◆ **WHAT THE EXERCISE ASKS**: Output begins at the line with "This screenshot has height=916, width=1815." and ends at the last line of the records below. Copy each line in that span exactly, and leave out pictures.

◆ **Stored records**:
[Start of Attachment]

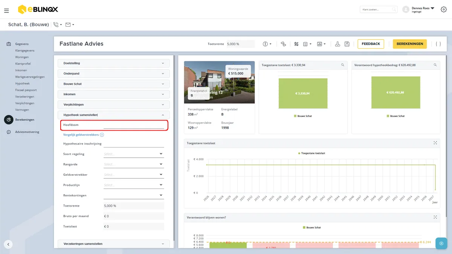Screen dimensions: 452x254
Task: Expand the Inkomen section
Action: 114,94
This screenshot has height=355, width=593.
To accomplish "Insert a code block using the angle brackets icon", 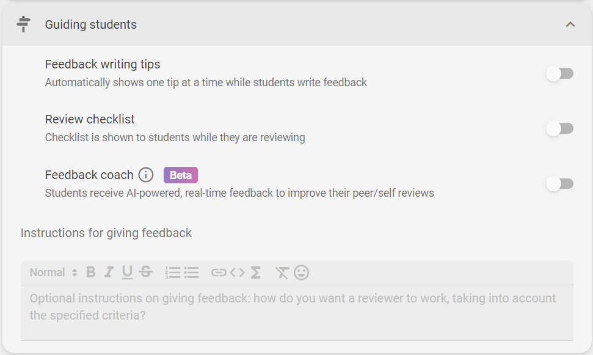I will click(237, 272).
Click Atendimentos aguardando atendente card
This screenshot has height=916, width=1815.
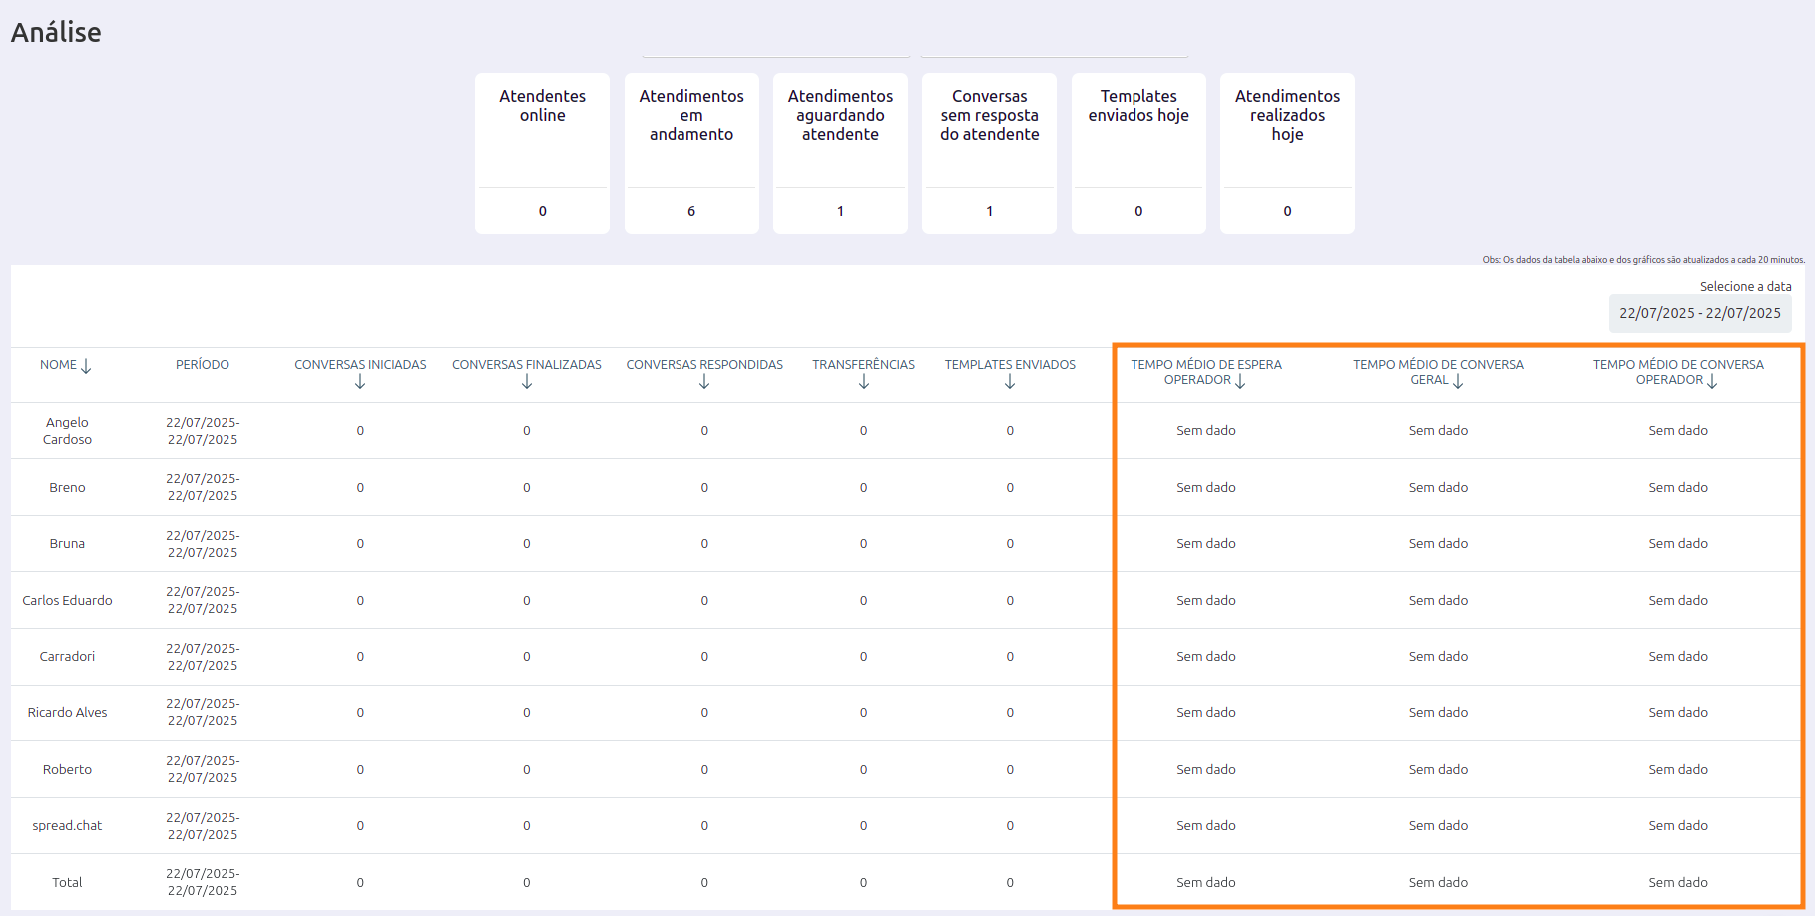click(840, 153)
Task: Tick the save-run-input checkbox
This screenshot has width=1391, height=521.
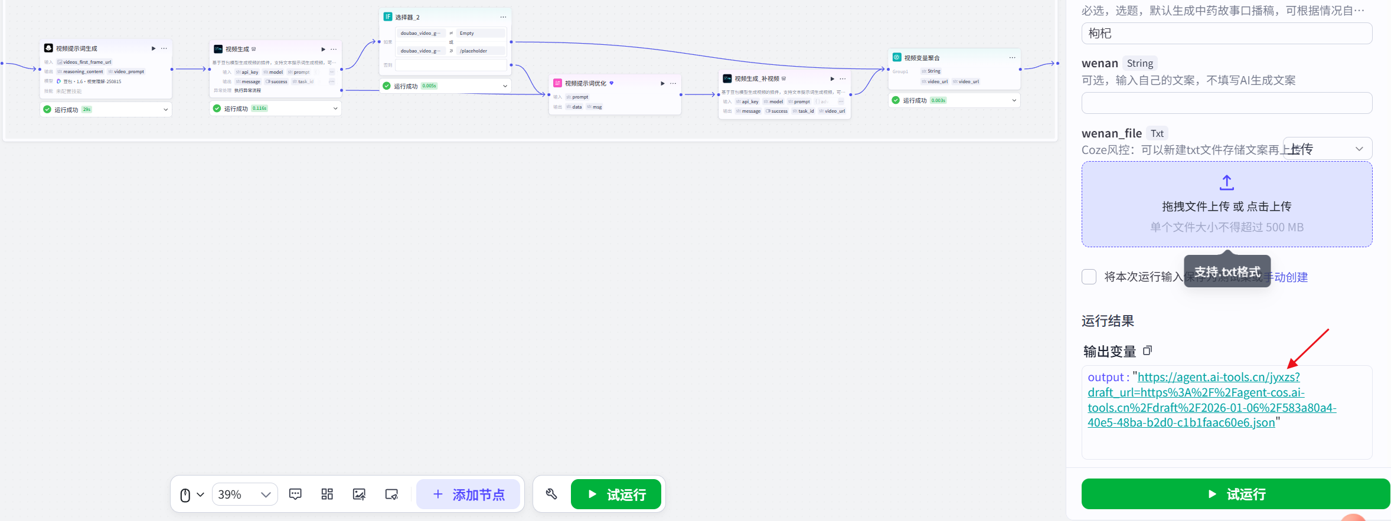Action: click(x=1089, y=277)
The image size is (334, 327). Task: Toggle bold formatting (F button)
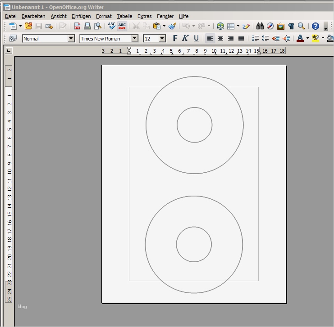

[End of Attachment]

◆ **RESPONSE FOR THIS EXERCISE**:
This screenshot has height=916, width=1815.
click(840, 153)
Task: Tick the save-run-input checkbox
This screenshot has width=1391, height=521.
Action: click(x=1089, y=277)
The image size is (334, 327). Task: Toggle bold formatting (F button)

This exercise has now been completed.